Other minor mints were found in Gallaecia (roughly modern day Galicia), where there had been important mines from Roman times.

We do not have any documentation of the mints and little is known of their organisation or the relationship between the mints and the Visigothic state, beyond what can be inferred from the changes in the coinage over time.

== Hoards ==
Several major hoards of Visigothic coins are known, the most important recent discovery being that of Zorita de los Canes, unearthed by archaeologists in 1945.

A hoard of coins of Reccared I and various other monarchs was found in Garrovillas de Alconétar, in 1731. The exact composition of the hoard is unknown, but a large part of it was acquired by the Real Academia de la Historia, where it remains to the present day. A hoard found in Bordeaux in 1803 included 38 Visigothic tremisses from the reign of Liuvigild to Wamba, although at least three were forgeries. In 1816, a hoard of over 800 coins was found in La Grassa, near Constantí, but it was scattered soon after its discovery.

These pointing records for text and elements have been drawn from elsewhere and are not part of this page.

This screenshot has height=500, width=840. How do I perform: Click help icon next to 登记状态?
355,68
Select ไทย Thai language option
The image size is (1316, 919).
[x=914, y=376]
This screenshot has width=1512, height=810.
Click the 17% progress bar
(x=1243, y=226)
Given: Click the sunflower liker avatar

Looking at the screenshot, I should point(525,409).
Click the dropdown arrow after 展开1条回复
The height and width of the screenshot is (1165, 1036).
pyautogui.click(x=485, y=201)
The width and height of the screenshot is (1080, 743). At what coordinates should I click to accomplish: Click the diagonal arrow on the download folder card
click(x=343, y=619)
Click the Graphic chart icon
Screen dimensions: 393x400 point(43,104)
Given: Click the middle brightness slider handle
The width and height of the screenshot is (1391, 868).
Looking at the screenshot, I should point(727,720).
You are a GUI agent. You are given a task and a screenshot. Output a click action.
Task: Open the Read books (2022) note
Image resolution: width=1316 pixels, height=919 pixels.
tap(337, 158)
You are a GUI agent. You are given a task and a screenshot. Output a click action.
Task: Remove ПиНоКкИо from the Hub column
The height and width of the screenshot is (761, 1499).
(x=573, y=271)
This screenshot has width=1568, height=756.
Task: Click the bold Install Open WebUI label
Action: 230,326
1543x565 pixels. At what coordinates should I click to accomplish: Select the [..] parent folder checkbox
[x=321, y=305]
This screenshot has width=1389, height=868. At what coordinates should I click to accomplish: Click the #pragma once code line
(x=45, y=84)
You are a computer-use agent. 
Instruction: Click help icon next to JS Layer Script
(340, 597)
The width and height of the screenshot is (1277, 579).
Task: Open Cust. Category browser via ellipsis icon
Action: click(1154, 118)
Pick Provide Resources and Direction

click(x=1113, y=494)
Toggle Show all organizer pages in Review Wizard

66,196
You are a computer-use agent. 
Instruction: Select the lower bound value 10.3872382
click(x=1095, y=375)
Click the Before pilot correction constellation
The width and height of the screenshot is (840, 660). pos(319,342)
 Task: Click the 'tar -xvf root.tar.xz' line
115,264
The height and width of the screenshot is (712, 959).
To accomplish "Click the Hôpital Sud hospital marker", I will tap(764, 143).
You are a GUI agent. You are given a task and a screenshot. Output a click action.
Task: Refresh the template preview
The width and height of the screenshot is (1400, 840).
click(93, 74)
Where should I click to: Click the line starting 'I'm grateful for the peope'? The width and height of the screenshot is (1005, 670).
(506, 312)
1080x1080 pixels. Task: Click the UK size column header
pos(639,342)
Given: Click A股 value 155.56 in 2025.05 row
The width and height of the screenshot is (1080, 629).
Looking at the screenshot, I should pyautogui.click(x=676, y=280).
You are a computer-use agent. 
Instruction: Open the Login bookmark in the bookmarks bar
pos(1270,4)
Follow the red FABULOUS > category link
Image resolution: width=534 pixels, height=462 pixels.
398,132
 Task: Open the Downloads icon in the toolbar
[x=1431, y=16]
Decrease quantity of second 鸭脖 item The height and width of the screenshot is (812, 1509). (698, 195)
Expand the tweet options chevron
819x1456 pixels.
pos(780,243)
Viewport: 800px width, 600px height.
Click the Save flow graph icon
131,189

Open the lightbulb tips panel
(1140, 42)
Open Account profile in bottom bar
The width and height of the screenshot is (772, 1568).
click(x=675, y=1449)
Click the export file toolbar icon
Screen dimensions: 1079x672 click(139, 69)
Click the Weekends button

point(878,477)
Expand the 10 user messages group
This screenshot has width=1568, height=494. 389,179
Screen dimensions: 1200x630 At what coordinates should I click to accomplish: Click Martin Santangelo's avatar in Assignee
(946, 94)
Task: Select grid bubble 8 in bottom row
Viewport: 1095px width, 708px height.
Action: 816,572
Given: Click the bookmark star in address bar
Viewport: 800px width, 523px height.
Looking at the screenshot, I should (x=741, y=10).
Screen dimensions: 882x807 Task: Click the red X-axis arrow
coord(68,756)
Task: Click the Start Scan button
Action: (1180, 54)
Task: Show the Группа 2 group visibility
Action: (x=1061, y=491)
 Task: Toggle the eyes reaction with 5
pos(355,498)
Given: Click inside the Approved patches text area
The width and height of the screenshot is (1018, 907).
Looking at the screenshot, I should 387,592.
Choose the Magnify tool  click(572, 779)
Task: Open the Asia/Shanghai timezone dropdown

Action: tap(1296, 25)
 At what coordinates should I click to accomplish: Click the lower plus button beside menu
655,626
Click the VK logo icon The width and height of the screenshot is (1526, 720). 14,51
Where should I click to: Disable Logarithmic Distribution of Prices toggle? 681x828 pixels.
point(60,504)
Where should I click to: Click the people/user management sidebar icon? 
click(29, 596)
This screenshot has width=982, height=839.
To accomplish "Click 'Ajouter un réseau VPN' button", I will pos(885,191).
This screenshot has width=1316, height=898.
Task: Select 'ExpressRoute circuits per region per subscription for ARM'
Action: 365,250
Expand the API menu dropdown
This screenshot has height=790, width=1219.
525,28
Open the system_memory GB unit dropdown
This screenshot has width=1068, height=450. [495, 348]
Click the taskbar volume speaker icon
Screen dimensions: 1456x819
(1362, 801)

The hoard of La Capilla, discovered in 1891, likely included between 800 and 1000 coins, is one of the most important. Although the coins were dispersed soon after their discovery, over a third of the extent specimens are now found in the collection of the Hispanic Society of America. In 1932, 110 Visigothic coins were found in Abusejo, and deposited at the National Archaeological Museum of Spain and the Instituto Valencia of Don Juan.

The hoard of Zorita de los Canes, found at the site of the Christian basilica in the Visigothic city of Reccopolis, in 1945, includes 90 tremisses, the latest being issues of Livuigild I, which, while not bearing the names of the mint, were presumably produced locally.